Hors le recyclage de propos de bar sur l’Islam et la criminalité, nos provocateurs n’ont pas grand chose à proposer. Il y a, nous disent-ils, trop de musulmans en France? trop de délinquants sont arabes ou noirs? Mais alors, que faire? Les mettre à la porte? Les convertir de force? Développer sous une forme ou l’autre l’apartheid? Stériliser les mères? Envisager une partition de la France, avec un 93 musulman et le reste du pays fidèle aux tradition chrétiennes? Le décalage entre leurs propos venimeux et leurs propositions est sidérant. La réponse, hier matin sur France Inter, de Nathalie Kociusko-Morizet à une question sur le débat organisé par l’UMP sur l'Islam (pardon, la laïcité) a témoigné mieux que tout autre de ce décalage : “je trouve ce débat intéressant. Je ne suis pas inscrite mais j’y participerai certainement parce que je suis maire et que que je sais qu’il y a de vrais problèmes : que faire quand un enfant de six ans refuse de manger du hachis parmentier sous prétexte que la viande n’a pas été abattue de manière rituelle?”. Mais, Madame le Maire, peut-être tout simplement demander au cuisinier de mettre la purée à part…

Cela ne veut certainement pas dire que ces chroniqueurs sont inoffensifs et que leurs propos sont anodins. Bien au contraire. Ils banalisent des discours qui hier encore étaient inadmissibles. Mais leurs succès doivent, me semble-t-il, plutôt être rangés du coté des modes qui saisissent régulièrement les médias que d’une véritable conquête de l’hégémonie culturelle sur la société.

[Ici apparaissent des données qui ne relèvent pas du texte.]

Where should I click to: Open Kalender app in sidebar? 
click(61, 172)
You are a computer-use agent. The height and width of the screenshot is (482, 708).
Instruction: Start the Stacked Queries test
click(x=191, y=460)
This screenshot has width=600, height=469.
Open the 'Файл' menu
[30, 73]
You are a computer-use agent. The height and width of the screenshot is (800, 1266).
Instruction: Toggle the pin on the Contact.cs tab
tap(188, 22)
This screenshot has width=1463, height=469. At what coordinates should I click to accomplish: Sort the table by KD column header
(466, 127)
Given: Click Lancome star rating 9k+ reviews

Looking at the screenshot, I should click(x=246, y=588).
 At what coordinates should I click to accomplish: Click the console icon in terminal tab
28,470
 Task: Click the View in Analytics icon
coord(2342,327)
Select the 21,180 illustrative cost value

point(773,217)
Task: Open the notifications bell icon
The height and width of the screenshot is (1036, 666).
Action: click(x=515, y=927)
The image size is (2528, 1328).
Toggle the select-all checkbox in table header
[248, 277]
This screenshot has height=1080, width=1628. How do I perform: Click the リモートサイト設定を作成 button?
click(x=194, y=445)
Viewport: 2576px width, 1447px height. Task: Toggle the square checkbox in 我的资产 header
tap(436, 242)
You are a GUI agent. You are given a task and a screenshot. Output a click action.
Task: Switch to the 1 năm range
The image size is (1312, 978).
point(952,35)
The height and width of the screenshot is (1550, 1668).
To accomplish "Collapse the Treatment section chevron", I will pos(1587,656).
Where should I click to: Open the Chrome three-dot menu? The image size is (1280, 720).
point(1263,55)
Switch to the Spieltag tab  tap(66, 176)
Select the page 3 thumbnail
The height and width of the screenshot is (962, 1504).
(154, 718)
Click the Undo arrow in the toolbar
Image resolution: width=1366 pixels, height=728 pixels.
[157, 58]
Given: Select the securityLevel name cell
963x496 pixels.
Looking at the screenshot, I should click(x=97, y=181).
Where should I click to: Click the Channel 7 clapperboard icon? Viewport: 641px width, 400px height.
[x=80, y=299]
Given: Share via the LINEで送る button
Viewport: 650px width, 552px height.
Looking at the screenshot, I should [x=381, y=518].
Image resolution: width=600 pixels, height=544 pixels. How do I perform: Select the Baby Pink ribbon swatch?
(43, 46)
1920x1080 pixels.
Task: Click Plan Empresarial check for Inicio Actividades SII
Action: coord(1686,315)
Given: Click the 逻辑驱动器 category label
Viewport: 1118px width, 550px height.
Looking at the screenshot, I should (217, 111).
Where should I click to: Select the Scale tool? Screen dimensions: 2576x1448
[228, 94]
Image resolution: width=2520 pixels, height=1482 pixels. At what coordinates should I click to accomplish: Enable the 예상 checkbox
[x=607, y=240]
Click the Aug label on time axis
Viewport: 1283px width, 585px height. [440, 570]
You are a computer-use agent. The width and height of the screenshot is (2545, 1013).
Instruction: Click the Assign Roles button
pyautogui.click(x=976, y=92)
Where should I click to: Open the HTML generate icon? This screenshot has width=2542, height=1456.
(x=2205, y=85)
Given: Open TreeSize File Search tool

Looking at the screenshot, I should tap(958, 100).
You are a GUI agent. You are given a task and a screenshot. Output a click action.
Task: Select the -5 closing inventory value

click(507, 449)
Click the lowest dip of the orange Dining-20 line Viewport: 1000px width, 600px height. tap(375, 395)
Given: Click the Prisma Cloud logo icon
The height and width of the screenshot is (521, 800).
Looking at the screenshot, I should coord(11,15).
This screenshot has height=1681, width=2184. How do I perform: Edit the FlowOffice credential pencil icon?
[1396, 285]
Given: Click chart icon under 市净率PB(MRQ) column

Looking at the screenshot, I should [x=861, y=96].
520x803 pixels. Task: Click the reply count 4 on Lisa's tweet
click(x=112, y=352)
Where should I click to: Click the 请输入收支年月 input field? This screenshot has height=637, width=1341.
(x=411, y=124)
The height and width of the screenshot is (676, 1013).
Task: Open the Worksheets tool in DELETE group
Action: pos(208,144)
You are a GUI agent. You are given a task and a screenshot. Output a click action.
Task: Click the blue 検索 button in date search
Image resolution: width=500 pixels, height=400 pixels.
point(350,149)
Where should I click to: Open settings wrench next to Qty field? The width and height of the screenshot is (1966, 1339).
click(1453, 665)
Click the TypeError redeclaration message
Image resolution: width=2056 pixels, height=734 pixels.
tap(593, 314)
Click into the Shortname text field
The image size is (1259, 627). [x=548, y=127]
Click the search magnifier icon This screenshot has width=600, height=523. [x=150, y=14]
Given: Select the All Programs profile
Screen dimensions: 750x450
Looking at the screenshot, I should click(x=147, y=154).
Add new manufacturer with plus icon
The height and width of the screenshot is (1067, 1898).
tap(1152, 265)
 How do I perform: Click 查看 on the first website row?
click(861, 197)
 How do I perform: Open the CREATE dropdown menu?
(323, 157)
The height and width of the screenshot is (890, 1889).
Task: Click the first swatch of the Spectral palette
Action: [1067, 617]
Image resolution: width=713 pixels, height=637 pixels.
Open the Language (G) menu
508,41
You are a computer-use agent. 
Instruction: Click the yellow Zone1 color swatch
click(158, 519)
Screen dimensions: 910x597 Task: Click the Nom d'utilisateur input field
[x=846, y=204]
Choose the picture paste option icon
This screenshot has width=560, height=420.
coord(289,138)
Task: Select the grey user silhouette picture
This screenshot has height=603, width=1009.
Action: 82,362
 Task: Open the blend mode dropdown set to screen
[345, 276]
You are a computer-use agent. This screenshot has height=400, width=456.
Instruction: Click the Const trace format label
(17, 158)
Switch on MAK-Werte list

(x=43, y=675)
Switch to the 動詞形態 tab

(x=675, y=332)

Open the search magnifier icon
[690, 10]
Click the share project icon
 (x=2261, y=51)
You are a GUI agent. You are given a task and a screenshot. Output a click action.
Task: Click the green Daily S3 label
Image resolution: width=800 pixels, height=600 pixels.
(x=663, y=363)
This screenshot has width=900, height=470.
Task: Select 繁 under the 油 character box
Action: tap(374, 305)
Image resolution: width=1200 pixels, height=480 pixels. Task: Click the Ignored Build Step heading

Quelle importance, me dira-t-on? Leurs provocations n’en sont pas moins dangereuses. Sans doute, mais les modes médiatiques s’épuisent rapidement, d’autant plus rapidement que les auditeurs et spectateurs se fatiguent vite. L’hégémonie culturelle met plus longtemps à se construire, mais elle est beaucoup plus résistante. On n'en est pas encore là. Du moins l'espéré-je…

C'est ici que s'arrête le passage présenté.